* _TAREA BREVE 1_: En el texto sobre la corrupción política, ¿qué requisitos obligatorios implica acercarse a cargos gubernamentales?

* _TEXTO PROPORCIONADO_:

-.-.-

La cuestión no es nunca si un individuo es bueno, sino si su conducta es buena para el país en el que vive. El centro del interés es el país y no el yo.

No hay día en el que no nos despertemos escuchando la radio o leyendo en la prensa noticias sobre la corrupción de este o de aquel político. La que debería ser considerada como la más imprescindible, como la más honesta, como la más honrada de las dedicaciones en una sociedad democrática y plural es, sin embargo, vilipendiada y sometida a escarnio por el comportamiento de unos pocos. 

En nuestros días parece cuasi-infantil pensar que personas sin ninguna formación de alto nivel puedan acceder a cargos de gobierno, toda vez los requisitos obligatorios para acercarse a cargos gubernamentales implican necesariamente la posesión de un título universitario más años de experiencia en funciones relacionadas con el cargo que se busque desempeñar. 

Por esa razón básica, uno tiende a pensar que, si una persona llega a un alto cargo, es porque su nivel de conducta personal y social le aleja automáticamente de las posibilidades de incurrir en actos de corrupción. Lamentablemente, día tras día nos damos cuenta de que esta presunción apriorística es totalmente errónea: la política es un campo actualmente invadido por personas que carecen de requisitos formales, así como de méritos intelectuales para desempeñar sus altos cargos.

-.-.-

* _LISTADO DE REGISTROS_:
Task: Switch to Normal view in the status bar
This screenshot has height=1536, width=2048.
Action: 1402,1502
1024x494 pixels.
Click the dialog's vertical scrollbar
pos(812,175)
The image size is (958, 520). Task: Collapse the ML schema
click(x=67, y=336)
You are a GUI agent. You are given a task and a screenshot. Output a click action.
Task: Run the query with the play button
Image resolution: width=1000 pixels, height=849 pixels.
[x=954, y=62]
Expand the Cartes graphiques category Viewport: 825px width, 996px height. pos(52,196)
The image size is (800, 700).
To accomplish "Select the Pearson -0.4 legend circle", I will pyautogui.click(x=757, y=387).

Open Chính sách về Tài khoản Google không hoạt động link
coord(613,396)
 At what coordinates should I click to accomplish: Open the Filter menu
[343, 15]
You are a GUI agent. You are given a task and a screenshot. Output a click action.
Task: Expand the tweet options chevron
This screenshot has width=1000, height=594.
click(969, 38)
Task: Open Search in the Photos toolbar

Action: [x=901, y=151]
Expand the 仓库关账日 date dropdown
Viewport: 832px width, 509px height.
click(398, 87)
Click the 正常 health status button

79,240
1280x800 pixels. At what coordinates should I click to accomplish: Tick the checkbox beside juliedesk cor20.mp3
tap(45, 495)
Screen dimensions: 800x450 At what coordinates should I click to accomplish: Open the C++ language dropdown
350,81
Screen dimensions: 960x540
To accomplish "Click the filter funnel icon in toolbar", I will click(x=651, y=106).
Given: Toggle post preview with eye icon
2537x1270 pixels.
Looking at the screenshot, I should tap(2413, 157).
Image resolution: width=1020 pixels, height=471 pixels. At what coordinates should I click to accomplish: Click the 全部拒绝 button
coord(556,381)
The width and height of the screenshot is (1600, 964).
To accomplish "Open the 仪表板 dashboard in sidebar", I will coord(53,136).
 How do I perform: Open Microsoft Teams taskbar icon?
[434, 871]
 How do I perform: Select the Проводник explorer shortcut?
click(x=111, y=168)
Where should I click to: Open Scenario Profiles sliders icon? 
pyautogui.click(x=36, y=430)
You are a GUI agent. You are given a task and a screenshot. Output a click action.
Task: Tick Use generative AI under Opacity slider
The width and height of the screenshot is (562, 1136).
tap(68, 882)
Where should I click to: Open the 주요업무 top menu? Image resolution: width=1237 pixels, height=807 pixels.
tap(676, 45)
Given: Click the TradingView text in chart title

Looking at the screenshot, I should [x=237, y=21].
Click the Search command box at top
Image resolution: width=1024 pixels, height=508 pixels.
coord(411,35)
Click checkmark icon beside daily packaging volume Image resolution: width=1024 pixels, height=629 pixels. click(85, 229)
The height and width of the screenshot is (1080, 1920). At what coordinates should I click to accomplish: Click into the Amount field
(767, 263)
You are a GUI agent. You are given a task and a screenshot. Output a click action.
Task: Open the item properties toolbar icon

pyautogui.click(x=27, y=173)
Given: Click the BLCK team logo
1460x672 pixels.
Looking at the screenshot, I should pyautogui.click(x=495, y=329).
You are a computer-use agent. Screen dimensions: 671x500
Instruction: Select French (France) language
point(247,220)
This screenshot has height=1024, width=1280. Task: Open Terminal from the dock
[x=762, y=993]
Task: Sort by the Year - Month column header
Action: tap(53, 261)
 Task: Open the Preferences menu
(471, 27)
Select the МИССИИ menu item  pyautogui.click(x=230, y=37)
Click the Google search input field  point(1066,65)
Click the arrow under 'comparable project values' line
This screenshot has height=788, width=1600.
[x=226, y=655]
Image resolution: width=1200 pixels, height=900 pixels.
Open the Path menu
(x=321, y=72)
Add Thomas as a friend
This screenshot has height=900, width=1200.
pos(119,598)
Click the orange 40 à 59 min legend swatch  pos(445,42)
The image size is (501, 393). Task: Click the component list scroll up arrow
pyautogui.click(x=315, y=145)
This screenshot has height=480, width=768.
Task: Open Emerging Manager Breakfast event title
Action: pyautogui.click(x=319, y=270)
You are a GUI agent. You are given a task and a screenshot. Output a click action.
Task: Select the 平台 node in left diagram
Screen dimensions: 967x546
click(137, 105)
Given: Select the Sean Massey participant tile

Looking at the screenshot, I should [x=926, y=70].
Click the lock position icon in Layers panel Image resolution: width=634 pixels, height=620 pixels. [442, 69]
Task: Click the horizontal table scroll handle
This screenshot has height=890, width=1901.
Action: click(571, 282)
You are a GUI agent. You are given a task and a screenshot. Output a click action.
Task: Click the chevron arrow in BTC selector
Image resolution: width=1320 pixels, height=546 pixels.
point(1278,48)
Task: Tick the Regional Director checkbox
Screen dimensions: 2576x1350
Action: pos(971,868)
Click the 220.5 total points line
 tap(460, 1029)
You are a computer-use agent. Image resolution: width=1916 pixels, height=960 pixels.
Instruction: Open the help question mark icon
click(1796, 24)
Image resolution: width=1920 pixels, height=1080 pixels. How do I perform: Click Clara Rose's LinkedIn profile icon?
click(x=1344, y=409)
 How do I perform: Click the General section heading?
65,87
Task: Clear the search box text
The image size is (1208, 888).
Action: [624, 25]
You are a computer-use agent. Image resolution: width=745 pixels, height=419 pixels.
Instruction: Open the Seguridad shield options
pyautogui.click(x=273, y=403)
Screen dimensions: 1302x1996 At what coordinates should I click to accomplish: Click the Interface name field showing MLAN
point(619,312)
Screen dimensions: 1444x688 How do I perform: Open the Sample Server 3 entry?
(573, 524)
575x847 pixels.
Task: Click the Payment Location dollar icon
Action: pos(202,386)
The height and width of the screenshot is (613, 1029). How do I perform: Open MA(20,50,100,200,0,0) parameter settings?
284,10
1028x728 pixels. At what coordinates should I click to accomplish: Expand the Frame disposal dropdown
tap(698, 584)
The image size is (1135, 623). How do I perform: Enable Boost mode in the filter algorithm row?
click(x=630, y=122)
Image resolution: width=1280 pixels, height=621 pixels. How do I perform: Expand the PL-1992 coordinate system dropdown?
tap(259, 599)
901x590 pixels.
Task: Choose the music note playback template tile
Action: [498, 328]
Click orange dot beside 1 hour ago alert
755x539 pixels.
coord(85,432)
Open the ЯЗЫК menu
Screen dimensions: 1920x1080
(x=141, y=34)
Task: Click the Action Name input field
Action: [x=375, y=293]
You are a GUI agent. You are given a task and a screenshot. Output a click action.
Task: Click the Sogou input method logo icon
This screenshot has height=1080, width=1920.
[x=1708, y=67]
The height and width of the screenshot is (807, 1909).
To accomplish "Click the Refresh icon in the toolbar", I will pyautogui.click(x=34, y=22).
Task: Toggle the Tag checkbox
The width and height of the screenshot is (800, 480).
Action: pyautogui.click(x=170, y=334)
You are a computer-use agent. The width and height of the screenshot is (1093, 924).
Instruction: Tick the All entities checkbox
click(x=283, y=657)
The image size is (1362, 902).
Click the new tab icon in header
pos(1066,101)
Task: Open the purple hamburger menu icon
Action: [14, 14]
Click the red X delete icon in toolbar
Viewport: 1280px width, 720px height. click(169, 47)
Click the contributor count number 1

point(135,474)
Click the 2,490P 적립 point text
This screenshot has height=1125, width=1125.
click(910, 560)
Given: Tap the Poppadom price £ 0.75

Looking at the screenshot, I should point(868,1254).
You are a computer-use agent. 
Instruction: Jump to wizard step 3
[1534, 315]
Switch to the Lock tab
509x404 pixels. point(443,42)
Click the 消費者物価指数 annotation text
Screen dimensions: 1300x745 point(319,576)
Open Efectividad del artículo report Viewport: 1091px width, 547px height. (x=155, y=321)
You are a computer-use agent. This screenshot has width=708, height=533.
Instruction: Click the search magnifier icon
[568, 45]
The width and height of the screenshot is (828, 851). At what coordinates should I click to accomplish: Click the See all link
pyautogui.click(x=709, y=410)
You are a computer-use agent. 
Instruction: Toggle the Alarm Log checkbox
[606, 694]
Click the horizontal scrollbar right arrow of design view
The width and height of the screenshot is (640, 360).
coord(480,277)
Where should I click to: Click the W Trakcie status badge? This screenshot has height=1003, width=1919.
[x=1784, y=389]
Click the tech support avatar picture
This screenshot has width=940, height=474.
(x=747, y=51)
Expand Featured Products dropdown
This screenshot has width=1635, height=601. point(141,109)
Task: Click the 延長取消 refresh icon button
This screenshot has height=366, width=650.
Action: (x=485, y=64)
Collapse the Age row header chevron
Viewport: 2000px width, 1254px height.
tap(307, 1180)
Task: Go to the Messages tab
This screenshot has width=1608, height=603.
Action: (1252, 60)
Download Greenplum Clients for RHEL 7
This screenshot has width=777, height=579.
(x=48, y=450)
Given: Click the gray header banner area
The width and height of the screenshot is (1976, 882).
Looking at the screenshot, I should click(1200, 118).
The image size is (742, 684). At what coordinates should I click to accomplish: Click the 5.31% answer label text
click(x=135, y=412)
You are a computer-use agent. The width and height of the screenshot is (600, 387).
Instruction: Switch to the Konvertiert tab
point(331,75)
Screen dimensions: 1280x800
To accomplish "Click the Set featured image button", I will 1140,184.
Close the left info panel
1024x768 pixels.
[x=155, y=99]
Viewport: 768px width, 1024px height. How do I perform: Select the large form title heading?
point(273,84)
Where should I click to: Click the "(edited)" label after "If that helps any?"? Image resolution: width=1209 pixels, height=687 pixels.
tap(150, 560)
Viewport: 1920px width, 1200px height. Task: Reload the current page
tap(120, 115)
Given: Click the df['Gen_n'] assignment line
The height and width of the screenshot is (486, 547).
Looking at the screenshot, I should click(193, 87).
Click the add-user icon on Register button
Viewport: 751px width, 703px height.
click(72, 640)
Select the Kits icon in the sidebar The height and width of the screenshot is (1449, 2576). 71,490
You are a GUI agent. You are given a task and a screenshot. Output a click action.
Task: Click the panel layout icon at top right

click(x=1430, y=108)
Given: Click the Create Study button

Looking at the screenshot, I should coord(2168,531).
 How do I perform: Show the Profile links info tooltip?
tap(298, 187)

-.-.-

* _TAREA BREVE 2_: Por favor, presenta como una lista JSON de cadenas las líneas de los registros que van desde la que contiene "Given: Click the df['Gen_n'] assignment line" hasta el final de los registros, con una cadena por línea y sin las líneas en blanco.

* _RESPUESTA 1_: La posesión de un título universitario y años de experiencia en funciones relacionadas con el cargo que se busque desempeñar.

* _RESPUESTA 2_:
[
  "Given: Click the df['Gen_n'] assignment line",
  "The height and width of the screenshot is (486, 547).",
  "Looking at the screenshot, I should click(193, 87).",
  "Click the add-user icon on Register button",
  "Viewport: 751px width, 703px height.",
  "click(72, 640)",
  "Select the Kits icon in the sidebar The height and width of the screenshot is (1449, 2576). 71,490",
  "You are a GUI agent. You are given a task and a screenshot. Output a click action.",
  "Task: Click the panel layout icon at top right",
  "click(x=1430, y=108)",
  "Given: Click the Create Study button",
  "Looking at the screenshot, I should coord(2168,531).",
  " How do I perform: Show the Profile links info tooltip?",
  "tap(298, 187)"
]